_PASSAGE TO READ_
########################################

The Bali bombers can be shot dead at any time after Indonesia’s Supreme Court said on Monday an eleventh-hour appeal would not delay their executions.

Mukhlas, his younger brother Amrozi, and Imam Samudra could be marched into the forest and shot by firing squads as soon as Tuesday, despite lawyers’ attempts to win a reprieve.

The bombers had exhausted all their legal options and the latest appeal “will not change or delay the execution,” Supreme Court judge Djoko Sarwoko said.

Earlier today, the Denpasar District Court received yet another appeal from the bombers’ lawyers and sent it to the Supreme Court for a decision.

It was always going to be a long shot. The Attorney General’s Office has repeatedly said all avenues for appeal were exhausted long ago.

Execution sites have been prepared on Nusakambangan Island, where the bombers’ prison is located, local chief prosecutor Muhammad Yamin said on Monday.

The convicted terrorists would be “executed simultaneously” but at different locations, he said.

Indonesian authorities have assembled a crack squad of Indonesian soldiers from which the firing squads will be drawn.

Helicopters are waiting on Nusakambangan, off the southern coast of Central Java, waiting to fly the bombers’ bodies to their home villages for burial.

And strong young men in Tenggulun in East Java and in Lopang Gede in West Java are waiting for the order to dig graves for the villages’ infamous sons.

Nusakambangan prison chief Bambang Winahyo said the bombers appeared calm and ready to die, in line with their repeated assertions that they were looking forward to becoming “martyrs” for jihad.

“They’re in good condition, healthy. It seems they’re facing this calmly,” he told AFP.

Earlier on Monday, the bombers’ families and lawyers descended on the nearby port of Cilacap, hoping to convince authorities to grant them a final visit.

But authorities at the port, which provides access to Nusakambangan, locked the access gate in their faces.

Ali Fauzi, the younger brother of Mukhlas and Amrozi, said he’d hoped to pass on a message from their mother, who wanted her condemned sons “to be patient, to be sincere and to accept their fate”.

########################################

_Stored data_
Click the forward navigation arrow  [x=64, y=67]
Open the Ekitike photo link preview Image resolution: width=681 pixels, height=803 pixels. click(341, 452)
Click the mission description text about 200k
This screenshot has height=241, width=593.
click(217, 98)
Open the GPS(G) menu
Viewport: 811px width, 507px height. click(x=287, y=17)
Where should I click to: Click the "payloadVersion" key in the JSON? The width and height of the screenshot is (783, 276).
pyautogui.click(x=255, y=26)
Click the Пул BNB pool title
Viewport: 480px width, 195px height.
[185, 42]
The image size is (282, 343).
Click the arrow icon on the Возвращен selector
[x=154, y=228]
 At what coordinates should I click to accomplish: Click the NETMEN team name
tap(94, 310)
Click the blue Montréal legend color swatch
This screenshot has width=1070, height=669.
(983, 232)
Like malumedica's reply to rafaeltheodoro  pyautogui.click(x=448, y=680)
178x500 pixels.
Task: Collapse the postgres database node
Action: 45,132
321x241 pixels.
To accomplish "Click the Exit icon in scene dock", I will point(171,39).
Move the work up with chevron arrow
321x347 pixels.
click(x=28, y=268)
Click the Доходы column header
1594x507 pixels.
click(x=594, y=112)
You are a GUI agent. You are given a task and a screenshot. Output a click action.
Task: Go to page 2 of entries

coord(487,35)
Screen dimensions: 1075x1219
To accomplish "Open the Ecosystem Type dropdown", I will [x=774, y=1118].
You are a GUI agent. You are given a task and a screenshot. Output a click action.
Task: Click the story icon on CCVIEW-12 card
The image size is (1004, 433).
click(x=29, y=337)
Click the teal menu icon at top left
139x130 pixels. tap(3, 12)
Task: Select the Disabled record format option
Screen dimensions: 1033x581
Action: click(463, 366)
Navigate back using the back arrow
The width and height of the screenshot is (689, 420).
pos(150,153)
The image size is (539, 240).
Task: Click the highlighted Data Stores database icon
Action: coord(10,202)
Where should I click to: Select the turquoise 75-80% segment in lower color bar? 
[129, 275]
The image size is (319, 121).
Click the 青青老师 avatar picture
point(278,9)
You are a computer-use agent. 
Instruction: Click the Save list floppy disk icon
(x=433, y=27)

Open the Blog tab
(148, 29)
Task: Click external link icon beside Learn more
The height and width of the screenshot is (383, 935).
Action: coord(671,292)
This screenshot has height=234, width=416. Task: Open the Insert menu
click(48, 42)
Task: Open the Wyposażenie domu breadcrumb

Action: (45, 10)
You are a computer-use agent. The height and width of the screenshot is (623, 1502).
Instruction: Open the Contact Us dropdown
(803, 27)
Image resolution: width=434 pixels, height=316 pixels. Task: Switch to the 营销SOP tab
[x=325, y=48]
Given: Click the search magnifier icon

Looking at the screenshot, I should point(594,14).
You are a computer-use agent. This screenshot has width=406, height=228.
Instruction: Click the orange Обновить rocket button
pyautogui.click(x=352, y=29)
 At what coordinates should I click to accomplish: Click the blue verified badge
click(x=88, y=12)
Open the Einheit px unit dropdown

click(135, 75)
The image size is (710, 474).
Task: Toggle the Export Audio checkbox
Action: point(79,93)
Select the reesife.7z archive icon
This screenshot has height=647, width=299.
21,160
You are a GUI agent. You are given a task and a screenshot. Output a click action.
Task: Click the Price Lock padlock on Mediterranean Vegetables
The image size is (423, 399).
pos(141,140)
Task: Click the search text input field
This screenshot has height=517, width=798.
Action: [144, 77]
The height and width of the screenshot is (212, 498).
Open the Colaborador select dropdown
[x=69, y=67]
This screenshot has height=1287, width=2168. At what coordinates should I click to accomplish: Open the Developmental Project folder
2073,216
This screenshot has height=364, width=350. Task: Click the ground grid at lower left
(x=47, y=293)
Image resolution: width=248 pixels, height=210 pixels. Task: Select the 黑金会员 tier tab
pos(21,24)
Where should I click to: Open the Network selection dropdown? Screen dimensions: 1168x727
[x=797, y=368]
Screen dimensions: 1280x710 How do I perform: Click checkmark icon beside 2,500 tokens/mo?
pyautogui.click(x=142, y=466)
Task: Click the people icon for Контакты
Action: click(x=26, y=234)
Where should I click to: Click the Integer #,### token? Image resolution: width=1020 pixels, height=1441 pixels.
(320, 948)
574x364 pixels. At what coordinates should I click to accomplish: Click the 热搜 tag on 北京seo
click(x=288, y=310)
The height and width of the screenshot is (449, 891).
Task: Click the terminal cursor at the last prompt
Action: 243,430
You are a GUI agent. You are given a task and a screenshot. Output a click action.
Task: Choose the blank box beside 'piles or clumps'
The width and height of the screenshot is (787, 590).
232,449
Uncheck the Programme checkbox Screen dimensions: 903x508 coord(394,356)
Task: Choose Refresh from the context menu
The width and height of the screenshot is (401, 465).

########################################

_WORK TASK 1_
Answer these questions from the article on the Bali bombers.
(a) Which Supreme Court judge said the latest appeal would not change or delay the execution?
(b) On which island have the execution sites been prepared?
(c) What did the bombers' mother want her condemned sons to do?
_WORK TASK 2_
Reproduce the part of the article on the Bali bombers starting at "The bombers had" and ending at "locations, he said.".

_WRITTEN SOLUTION 1_
(a) Djoko Sarwoko
(b) Nusakambangan Island, where the bombers' prison is located
(c) To be patient, to be sincere and to accept their fate

_WRITTEN SOLUTION 2_
The bombers had exhausted all their legal options and the latest appeal “will not change or delay the execution,” Supreme Court judge Djoko Sarwoko said.

Earlier today, the Denpasar District Court received yet another appeal from the bombers’ lawyers and sent it to the Supreme Court for a decision.

It was always going to be a long shot. The Attorney General’s Office has repeatedly said all avenues for appeal were exhausted long ago.

Execution sites have been prepared on Nusakambangan Island, where the bombers’ prison is located, local chief prosecutor Muhammad Yamin said on Monday.

The convicted terrorists would be “executed simultaneously” but at different locations, he said.